— Интересно, а трахать их можно будет? — уточнил кто-то на чистом валирийском.
— Да кто ж его знает, этих шайсаров! Может и свою девицу попробовать даст, уж больно она сочная. Такую только на член, и скакать заставить!
Они дружно заржали, а у меня дрогнули губы в проклятье, но ответить не посмела. Мне не давали такого права, а значит, если нужно будет молчать, и будет невмоготу, я зашью себе губы! Не хватало только разгневать шайсара, нежно поглаживающего меня по волосам, и так быстро выходящего из себя.
Лимит на мои прощения тоже не вечен.
— Красиво у них тут, но все такие чопорные! Скукотища!
— И не говори. Зачем вообще согласились на эту поездку? Он же уже был согласен на условия Горсара, чего ему еще надо?
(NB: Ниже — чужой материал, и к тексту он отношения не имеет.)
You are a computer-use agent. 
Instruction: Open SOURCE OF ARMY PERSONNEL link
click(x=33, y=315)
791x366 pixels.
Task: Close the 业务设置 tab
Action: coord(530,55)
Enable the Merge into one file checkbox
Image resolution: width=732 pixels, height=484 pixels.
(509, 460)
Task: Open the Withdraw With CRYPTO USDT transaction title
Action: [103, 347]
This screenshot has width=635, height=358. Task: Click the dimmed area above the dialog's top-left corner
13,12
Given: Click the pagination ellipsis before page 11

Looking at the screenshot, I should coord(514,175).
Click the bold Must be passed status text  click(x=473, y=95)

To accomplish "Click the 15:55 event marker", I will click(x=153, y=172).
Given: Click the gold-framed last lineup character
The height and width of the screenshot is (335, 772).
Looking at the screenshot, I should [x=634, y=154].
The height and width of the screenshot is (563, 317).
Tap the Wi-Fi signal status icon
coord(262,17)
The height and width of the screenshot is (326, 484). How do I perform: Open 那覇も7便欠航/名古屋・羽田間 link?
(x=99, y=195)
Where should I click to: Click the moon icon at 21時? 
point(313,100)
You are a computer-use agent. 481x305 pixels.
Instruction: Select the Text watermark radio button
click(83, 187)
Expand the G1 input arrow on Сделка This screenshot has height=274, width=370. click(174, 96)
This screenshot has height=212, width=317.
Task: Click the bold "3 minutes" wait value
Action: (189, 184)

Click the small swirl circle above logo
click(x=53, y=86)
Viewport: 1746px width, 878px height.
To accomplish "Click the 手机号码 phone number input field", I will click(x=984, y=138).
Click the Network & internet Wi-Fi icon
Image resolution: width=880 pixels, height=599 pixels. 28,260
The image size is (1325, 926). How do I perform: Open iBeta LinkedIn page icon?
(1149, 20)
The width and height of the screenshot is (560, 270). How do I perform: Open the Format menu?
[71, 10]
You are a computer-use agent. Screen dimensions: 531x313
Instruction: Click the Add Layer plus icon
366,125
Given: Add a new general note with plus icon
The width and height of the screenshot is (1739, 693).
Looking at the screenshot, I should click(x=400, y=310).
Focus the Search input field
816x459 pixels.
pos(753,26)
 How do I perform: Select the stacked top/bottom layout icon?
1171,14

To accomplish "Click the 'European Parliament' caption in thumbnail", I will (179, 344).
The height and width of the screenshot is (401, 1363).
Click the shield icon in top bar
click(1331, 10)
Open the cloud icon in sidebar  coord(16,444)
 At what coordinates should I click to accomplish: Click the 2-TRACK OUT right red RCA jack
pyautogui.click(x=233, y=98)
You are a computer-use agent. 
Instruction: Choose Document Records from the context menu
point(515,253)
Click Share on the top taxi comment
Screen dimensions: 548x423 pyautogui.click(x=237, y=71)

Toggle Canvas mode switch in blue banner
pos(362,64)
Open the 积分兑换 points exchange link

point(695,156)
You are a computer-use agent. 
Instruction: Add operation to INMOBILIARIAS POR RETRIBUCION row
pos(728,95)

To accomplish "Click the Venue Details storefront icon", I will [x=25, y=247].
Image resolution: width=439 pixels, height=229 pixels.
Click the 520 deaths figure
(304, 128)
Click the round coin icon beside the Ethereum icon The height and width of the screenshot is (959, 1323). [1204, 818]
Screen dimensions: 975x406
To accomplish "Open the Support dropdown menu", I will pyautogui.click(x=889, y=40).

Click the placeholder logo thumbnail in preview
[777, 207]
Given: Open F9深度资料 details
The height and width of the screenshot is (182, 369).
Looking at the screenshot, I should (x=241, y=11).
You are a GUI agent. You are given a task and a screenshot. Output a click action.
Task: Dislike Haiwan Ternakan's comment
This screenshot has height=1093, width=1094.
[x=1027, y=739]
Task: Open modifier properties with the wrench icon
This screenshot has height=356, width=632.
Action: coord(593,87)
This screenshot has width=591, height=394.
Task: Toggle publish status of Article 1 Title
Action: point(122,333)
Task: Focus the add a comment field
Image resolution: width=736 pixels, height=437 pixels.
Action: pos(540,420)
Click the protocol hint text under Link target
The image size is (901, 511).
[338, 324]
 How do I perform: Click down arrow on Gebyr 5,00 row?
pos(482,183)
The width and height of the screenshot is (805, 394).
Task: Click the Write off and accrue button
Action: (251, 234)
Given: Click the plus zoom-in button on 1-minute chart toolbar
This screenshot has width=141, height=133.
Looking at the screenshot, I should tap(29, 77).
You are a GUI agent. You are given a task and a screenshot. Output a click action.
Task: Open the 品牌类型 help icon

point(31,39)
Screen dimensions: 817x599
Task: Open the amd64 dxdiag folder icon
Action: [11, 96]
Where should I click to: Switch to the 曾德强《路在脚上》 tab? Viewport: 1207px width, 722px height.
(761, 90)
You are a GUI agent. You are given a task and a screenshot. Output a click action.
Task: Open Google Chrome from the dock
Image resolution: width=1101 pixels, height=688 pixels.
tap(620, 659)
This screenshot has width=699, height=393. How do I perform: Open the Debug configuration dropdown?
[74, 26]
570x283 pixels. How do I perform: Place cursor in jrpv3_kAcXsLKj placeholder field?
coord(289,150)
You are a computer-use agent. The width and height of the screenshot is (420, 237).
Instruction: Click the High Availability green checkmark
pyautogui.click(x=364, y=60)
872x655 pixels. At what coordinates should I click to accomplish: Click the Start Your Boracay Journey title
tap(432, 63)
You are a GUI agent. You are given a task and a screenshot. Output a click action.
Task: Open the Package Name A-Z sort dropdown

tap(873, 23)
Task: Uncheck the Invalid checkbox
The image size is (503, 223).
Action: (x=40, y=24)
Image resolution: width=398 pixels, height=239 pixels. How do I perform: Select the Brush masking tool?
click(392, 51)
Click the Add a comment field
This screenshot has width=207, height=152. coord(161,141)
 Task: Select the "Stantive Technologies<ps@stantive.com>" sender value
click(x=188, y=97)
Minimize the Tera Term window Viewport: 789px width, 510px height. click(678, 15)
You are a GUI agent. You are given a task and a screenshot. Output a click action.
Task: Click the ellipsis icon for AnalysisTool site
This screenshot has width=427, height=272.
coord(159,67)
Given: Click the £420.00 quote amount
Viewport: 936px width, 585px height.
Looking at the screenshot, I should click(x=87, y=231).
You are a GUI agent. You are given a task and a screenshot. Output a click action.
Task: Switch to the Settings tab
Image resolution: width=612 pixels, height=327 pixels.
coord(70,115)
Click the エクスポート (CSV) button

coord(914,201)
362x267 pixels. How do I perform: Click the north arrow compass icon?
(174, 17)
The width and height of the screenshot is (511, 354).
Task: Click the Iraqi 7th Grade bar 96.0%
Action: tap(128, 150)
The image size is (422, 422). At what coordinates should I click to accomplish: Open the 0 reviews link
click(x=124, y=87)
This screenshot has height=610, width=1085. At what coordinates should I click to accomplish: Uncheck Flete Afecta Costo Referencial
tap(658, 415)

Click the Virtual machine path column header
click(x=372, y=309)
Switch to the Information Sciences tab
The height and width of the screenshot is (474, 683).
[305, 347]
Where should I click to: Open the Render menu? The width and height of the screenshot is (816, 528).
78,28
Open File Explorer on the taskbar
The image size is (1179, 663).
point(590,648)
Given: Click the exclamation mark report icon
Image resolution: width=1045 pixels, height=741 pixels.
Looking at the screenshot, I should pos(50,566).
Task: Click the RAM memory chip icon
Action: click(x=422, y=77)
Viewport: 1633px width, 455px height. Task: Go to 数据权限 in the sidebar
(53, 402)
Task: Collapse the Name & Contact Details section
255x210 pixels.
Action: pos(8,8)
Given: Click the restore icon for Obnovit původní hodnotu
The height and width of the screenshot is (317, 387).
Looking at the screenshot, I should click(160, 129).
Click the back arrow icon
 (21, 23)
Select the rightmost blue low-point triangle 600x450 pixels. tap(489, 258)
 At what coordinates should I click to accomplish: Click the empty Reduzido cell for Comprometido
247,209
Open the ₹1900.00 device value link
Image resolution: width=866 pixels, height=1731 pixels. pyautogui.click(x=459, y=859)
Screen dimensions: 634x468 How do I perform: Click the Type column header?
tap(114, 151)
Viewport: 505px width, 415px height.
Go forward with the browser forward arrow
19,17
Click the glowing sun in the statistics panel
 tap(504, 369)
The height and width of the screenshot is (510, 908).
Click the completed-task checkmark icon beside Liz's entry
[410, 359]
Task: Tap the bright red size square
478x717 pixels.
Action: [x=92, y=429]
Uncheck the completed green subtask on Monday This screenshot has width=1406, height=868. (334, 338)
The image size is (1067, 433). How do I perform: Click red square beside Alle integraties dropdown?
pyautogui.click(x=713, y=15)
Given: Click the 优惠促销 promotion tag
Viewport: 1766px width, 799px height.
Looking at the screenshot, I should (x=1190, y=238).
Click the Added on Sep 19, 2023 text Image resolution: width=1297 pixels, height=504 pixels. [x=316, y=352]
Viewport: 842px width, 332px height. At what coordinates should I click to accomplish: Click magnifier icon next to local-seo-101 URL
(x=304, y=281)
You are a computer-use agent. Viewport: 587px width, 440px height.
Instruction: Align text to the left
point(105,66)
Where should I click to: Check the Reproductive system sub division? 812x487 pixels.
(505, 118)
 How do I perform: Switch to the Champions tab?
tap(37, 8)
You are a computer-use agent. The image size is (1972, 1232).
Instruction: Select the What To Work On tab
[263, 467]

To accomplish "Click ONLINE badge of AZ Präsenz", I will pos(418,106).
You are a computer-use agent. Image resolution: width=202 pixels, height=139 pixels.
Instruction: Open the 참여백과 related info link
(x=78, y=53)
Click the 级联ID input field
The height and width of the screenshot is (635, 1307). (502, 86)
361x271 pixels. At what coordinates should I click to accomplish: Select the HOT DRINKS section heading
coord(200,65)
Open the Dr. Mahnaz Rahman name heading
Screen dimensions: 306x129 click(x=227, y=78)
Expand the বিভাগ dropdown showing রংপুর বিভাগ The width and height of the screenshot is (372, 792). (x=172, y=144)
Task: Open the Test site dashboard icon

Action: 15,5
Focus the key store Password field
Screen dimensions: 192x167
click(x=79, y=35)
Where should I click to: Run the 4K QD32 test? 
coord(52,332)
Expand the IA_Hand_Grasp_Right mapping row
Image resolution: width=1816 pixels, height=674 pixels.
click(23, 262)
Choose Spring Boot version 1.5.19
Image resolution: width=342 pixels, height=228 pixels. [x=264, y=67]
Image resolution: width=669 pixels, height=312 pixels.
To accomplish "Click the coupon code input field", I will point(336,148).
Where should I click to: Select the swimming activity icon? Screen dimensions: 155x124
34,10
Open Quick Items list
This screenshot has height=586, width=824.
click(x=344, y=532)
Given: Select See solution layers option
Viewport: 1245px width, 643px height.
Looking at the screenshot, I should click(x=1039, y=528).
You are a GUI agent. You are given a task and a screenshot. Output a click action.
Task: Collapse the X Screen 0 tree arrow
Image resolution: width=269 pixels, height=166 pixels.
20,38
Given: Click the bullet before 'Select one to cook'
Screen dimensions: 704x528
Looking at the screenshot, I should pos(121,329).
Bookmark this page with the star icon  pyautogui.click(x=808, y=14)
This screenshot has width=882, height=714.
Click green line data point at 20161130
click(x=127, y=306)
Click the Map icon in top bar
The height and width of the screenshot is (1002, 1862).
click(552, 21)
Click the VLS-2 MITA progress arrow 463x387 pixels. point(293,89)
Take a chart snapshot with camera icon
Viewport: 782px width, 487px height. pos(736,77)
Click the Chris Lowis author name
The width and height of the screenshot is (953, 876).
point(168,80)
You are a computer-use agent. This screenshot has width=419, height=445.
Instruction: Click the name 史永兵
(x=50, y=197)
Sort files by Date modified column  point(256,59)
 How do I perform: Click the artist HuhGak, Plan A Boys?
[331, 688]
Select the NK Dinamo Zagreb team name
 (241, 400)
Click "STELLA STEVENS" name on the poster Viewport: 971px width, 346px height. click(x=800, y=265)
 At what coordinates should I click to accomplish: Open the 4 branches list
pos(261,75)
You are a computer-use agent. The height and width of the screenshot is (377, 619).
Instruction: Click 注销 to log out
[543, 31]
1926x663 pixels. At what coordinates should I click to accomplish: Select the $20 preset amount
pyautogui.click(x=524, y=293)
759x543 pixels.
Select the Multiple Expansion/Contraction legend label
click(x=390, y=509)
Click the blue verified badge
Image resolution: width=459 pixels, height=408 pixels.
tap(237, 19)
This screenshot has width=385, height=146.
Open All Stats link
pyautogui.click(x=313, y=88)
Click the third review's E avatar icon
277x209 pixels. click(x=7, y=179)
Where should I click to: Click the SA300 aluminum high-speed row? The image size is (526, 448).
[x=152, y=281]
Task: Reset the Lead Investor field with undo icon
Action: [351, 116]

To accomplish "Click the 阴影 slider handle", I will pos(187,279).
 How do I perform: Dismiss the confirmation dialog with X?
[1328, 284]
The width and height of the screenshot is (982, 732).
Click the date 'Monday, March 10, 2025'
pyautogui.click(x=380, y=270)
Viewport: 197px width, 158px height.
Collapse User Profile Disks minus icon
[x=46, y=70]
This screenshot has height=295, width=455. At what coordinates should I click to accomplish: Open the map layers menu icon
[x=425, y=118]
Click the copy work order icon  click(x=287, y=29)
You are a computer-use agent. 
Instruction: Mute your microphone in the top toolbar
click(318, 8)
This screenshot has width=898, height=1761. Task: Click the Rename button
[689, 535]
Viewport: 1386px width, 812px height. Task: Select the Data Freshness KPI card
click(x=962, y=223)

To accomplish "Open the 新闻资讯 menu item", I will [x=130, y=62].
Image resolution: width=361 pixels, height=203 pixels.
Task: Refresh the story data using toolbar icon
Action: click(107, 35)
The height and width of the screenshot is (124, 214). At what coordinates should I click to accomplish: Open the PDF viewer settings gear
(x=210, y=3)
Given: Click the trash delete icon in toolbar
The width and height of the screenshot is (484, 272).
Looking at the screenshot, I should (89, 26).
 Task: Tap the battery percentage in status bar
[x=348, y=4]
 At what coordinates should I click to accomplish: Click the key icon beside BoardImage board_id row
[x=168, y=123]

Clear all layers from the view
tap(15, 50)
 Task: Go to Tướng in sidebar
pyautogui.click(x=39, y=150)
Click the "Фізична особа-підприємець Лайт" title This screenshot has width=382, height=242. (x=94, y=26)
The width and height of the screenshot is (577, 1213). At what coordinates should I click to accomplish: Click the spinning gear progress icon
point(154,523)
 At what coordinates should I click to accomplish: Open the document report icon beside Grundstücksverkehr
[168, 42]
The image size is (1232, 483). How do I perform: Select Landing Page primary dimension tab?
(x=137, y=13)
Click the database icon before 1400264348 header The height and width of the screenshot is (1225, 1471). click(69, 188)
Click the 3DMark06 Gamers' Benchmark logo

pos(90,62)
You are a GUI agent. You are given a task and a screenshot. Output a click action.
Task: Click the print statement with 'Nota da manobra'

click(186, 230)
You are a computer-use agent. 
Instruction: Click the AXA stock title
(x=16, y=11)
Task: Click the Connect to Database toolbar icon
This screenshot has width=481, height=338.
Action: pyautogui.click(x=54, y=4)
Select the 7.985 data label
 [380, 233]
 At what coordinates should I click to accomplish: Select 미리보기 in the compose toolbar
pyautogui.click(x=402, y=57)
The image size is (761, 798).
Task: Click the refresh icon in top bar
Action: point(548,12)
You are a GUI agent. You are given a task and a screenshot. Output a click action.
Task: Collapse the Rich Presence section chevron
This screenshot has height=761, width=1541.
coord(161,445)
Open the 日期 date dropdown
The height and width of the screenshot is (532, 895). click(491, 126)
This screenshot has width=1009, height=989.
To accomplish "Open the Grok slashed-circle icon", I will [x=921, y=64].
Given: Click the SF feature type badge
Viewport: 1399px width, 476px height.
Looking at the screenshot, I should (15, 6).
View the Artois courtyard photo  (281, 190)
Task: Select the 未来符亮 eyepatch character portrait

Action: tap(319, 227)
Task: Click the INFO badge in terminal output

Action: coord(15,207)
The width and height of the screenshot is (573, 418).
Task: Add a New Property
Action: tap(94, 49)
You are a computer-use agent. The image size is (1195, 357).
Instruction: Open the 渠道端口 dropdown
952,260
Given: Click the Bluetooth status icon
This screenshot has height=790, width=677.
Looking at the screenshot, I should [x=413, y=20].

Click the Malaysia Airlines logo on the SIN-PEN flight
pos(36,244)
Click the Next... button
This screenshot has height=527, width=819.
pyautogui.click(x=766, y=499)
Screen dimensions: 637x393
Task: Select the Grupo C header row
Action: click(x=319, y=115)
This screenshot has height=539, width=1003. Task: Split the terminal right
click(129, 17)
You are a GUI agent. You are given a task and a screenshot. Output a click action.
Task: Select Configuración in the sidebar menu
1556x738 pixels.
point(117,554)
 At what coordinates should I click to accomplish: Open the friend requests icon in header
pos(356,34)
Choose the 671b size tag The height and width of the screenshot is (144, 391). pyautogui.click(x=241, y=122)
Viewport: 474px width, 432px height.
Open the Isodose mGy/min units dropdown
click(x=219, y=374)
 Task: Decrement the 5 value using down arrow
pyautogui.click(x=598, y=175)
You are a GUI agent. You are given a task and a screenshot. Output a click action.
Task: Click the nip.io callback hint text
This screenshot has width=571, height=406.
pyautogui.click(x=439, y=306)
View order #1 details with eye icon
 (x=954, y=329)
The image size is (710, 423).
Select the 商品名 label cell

Старший хочет на нем отлично навариться, и цену не повысит.
— Не зудите. Зато на местных баб посмотрим, может и перепадет чего. Как думаешь, хвост у них есть?
— Надеюсь, нет. Мне и обычной дырки хватит.
И вновь этот сальный смех.
Шайсар мягко потянул меня к себе, усаживая на колени, и прижавшись у моему виску губами, мягко поцеловал, обжигая кожу горячим дыханием.
— Вы понимаете, о чем они говорят? — прошептала, дрожащими пальцами хватаясь за мужские плечи.
— О чем? Ты понимаешь их?
— Я валирийка. Конечно, я их понимаю, — прошептала я, и шайсар, запустив пальцы в мои волосы, притянул к себе, позволяя ближе придвинуться к его уху. — Они говорят о том, что какой-то Горсар цену менять не станет, и они приехали зря. И про какой-то навар.
Мужские пальцы на моих бедрах сжались крепче, да так сильно, что я пискнула, и шайсар поумерил пыл. Он повернулся ко мне лицом, и поцеловал, привлекая внимание мужчин к этой неожиданной сцене нежности.
— Красивая у вас лирея, господин Аш-Зидай. А где вы таких берете? Неужели у тетушки Терн?
— Правильный вопрос – за сколько, — ответил шайсар, не отпуская меня со своих колен, но отрываясь от губ, что сейчас пылали от страсти, вложенной в поцелуй. — Дорого. Моя лирея стоила очень дорого. Но я еще ни дня не жалел о покупке.
Это можно было бы расценивать, как комплимент, но говоря это, шайсар смотрел в лицо своего гостя, а не в мое, чем показывал, что лишь отвечает на вопрос, а не тешит мое и без того уязвлённое самолюбие.
— И не жалко? На бабу то.
— Нет. У нас такие устои – для женщин нельзя жалеть ни золота, ни серебра, ни собственного достоинства.
В зале повисла тишина, и неотесанные валирийцы крепко задумались, наверное, впервые слыша о том, что женщина не просто вещь, которую пользуют и в быту, и в койке, а что-то большее.
Поворачиваться уже не хотелось. Я примерно представляла, что я там увижу, и желание утолить любопытство умерло, оставляя после себя брезгливость.
— Бабы такое отношение не ценят, — все же посмел поспорить один из них.
— Бабы – возможно. Женщины – платят тебе вдвойне. Никогда не задумывались о том, что если подарить ей серьги утром, — мое сердечко стукнуло, об упоминании подарка. — Вечером в постели с тобой будет самая страстная, самая желанная, единственная для тебя женщина. А не баба, пересолившая похлебку.
Он бросил это упреком. Элегантным, поучительным, но все же упреком, и сразу же вслед, вновь зазвучали голоса на валирийском.
— Он нас учить будет, как с бабами обращаться?
— Змея, он и есть змея. Скользкий гад, — говоривший крепко ругнулся пару раз, добавив еще несколько нелицеприятных эпитетов в адрес шайсара.
— Предлагаю пользоваться гостеприимством на всю, посмотрим, сколько его баб мы лишим сережек по утрам, промотав пол казны!
И вновь смех.
— Что они говорят, свет души моей? — мурлыча голосом, словно огромный кот, шайсар вновь повернулся ко мне, заглядывая в лицо и улыбаясь.